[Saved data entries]

================

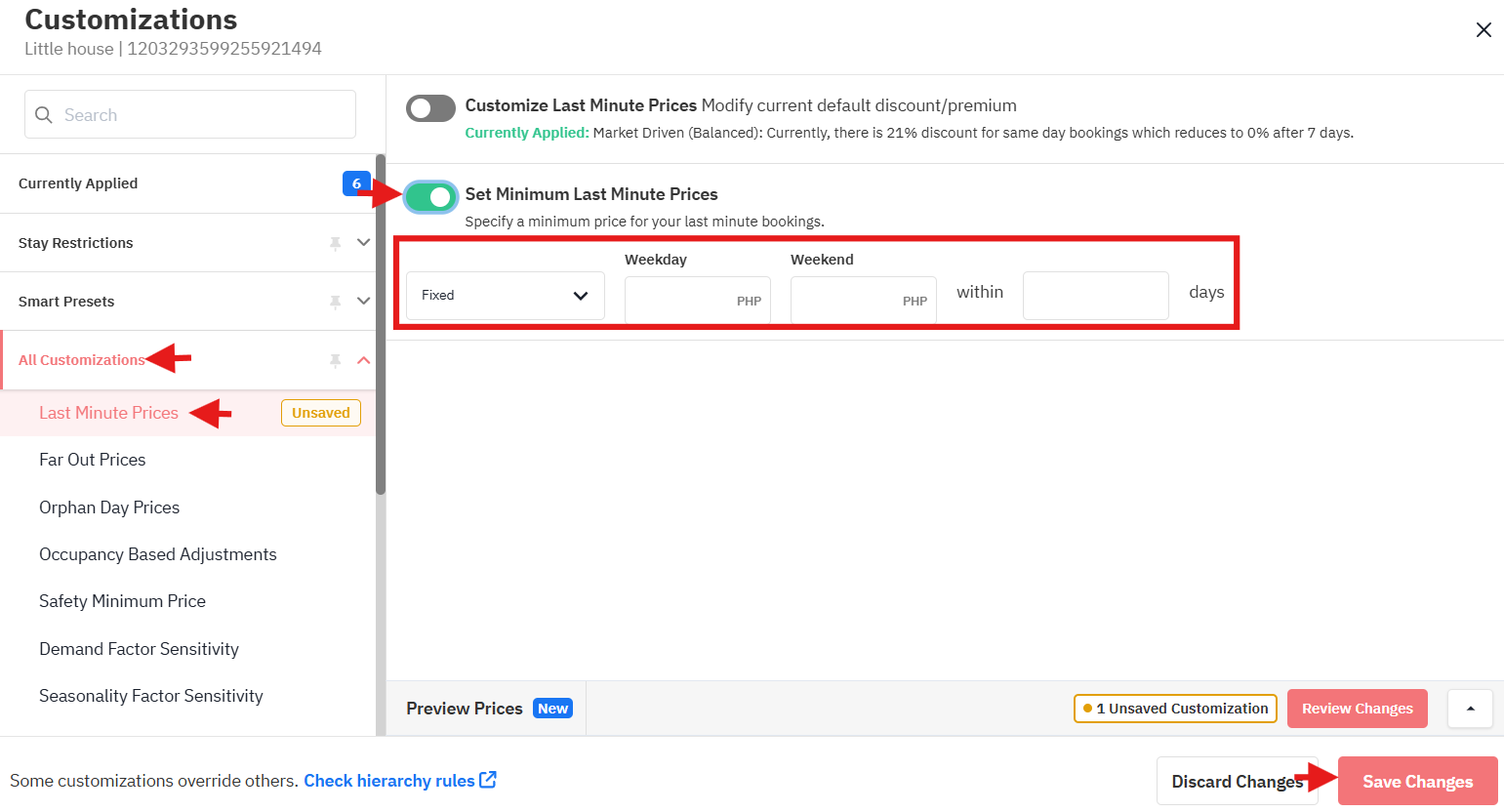Image resolution: width=1504 pixels, height=812 pixels.
Task: Pin the Smart Presets section
Action: [336, 302]
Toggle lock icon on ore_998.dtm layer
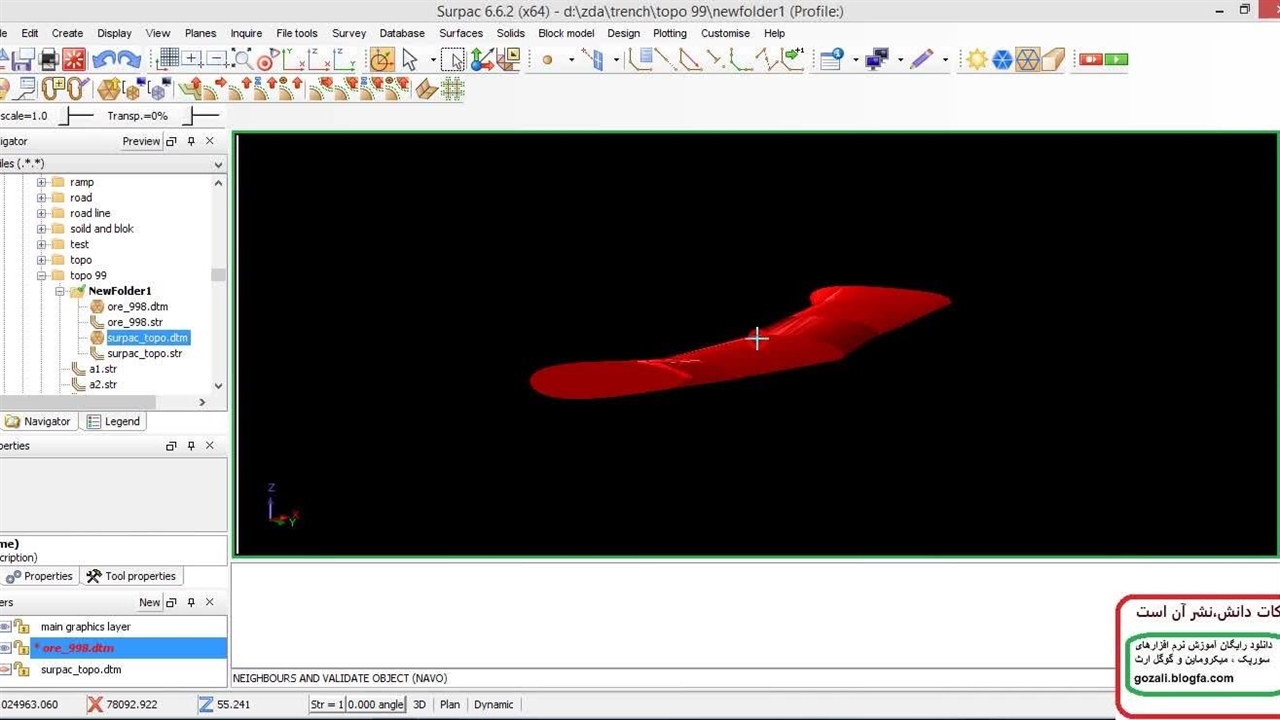 [21, 648]
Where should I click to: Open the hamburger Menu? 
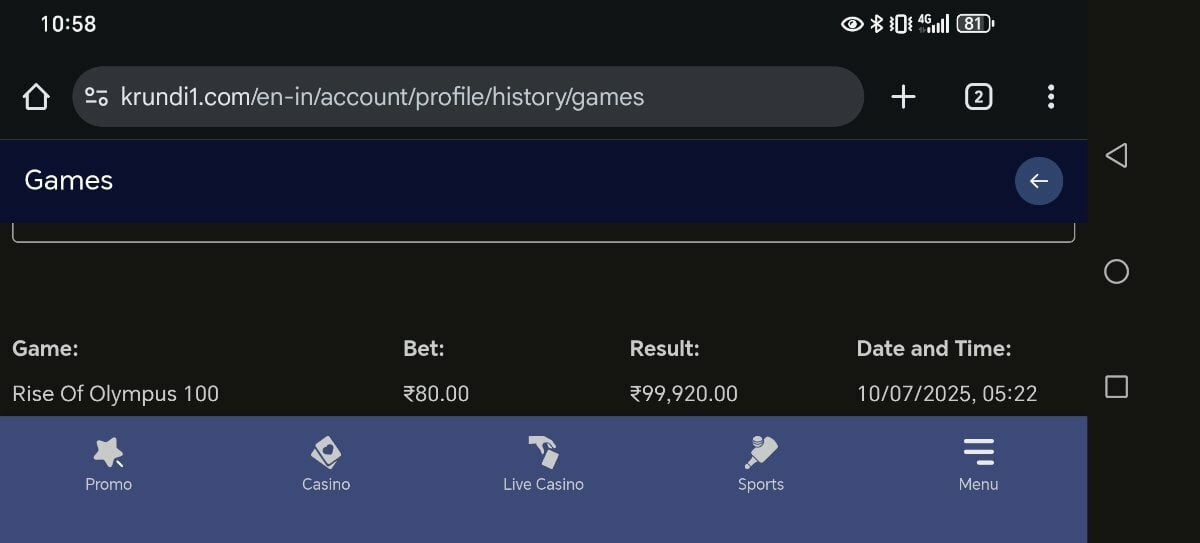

================

EXERCISE PROMPT — Nothing but the lines from the line containing "Toggle lock icon on ore_998.dtm layer" through the last line of the records above should be written out, exactly and without the pictures.

WRITTEN ANSWER —
Toggle lock icon on ore_998.dtm layer
 [21, 648]
Where should I click to: Open the hamburger Menu? 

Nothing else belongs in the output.